Zéro artificialisation nette : l'AMF et Régions de France demandent un report des délais fixés par la loi Climat

L'Association des maires de France (AMF) et Régions de France ont demandé ce 12 novembre "un report urgent" de l'échéance de février 2022 inscrite dans la loi Climat et Résilience pour décliner les objectifs de division par deux de l’artificialisation des sols en dix ans dans les schémas de cohérence territoriale (Scot). Les deux associations d'élus souhaitent que ce report des délais puisse être examiné dans le cadre du projet de loi 3DS lors de son prochain examen à l’Assemblée nationale.

"Ensemble, l’AMF et Régions de France estiment que la loi Climat et Résilience du 22 août dernier impose des délais trop contraints aux communes, intercommunalités, comme aux régions, pour fixer dans les conférences régionales des Scot (schémas de cohérence territoriale, ndlr) la déclinaison de l’objectif de réduction par deux de la consommation effective d’espaces naturels agricoles et forestiers dans les dix prochaines années", ont mis en garde les deux associations d'élus dans un communiqué ce 12 novembre. Elles demandent par conséquent un "report urgent" de l'échéance de février 2022 "pour éviter une nouvelle fracture territoriale".

Des décrets d'application qui se font attendre

"L’atteinte des objectifs de la loi Climat ne peut pas se faire dans la précipitation et sans méthode claire et partagée, arguent-elles. Or à ce stade, le délai légal est fixé au 22 février 2022, alors même que la publication des décrets d’application se fait attendre. Ces décrets doivent préciser de façon urgente la nomenclature des sols artificialisés et leur échelle de calcul ainsi que les modalités de désignation des conférences. Par ailleurs, un délai de 6 mois ne permet pas aux élus d’opérer les désignations ni de débattre de ces objectifs au niveau local et envisager, si nécessaire, une déclinaison infrarégionale des objectifs nationaux."

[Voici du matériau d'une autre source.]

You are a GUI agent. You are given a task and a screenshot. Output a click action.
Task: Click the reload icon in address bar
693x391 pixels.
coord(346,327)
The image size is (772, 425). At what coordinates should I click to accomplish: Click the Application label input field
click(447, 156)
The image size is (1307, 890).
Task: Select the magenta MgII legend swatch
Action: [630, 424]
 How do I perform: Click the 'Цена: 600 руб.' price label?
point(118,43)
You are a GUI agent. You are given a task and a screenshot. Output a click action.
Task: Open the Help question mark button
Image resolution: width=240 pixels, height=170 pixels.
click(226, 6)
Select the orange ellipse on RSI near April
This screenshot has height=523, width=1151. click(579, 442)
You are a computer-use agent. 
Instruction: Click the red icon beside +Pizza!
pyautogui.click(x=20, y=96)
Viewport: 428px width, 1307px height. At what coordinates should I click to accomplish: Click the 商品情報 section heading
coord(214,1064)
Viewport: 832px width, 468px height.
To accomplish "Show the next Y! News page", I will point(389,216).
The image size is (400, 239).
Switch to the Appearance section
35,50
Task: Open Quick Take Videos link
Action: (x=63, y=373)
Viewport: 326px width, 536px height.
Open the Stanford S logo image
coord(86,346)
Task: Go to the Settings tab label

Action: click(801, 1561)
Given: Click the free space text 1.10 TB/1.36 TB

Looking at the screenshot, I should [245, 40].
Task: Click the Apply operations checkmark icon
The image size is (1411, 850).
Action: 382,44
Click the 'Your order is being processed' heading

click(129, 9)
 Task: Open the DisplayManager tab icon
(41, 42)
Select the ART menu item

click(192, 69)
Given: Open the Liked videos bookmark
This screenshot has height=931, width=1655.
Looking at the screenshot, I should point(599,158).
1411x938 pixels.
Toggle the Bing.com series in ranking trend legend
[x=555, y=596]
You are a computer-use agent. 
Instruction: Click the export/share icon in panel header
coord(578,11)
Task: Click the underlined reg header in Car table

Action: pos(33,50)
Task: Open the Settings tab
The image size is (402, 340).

Des mesures que les associations d'élus voudraient voir figurer dans le projet de loi 3DS 

L’AMF et Régions de France souhaitent que leur demande de report des délais fixés par la loi Climat et Résilience en matière de lutte contre l'artificialisation des sols puisse être examinée dans le cadre du projet de loi 3DS lors de son examen à l’Assemblée Nationale qui va commencer en commission ce 16 novembre. Elles appellent notamment le gouvernement à reporter "d’un an minimum" la date limite de réunion de la Conférence des Scot fixée au 22 février 2022. Par voie de conséquence, elles demandent que les régions bénéficient d'un allongement équivalent du délai d’intégration de l’objectif de réduction du rythme de l’artificialisation des sols dans leur schéma régional d'aménagement, de développement durable et d'égalité des territoires (Sraddet). Elles réclament aussi "une clarification des éléments méthodologiques d’appréciation de la consommation d’espaces observée et de territorialisation des objectifs, par la promulgation urgente de décrets et circulaires appropriés et soumis très en amont à la concertation".

"Une application équivalente de la loi" pour les Outre-Mer

Enfin, elles plaident pour "une application équivalente de la loi pour les territoires des Outre-Mer". "Les élus ont alerté sur les effets contreproductifs, en termes d’aménagement du territoire, qu’aurait l’application directe, indifférenciée et anticipée de l’objectif législatif d'absence de toute artificialisation nette des sols en 2050 sur leurs documents d’urbanisme", font-elles valoir, les schémas d’aménagement régionaux (SAR) qui s'appliquent outre-mer n'ayant pas, comme les Sraddet, d’objectif chiffré de réduction de moitié de la consommation d’espaces.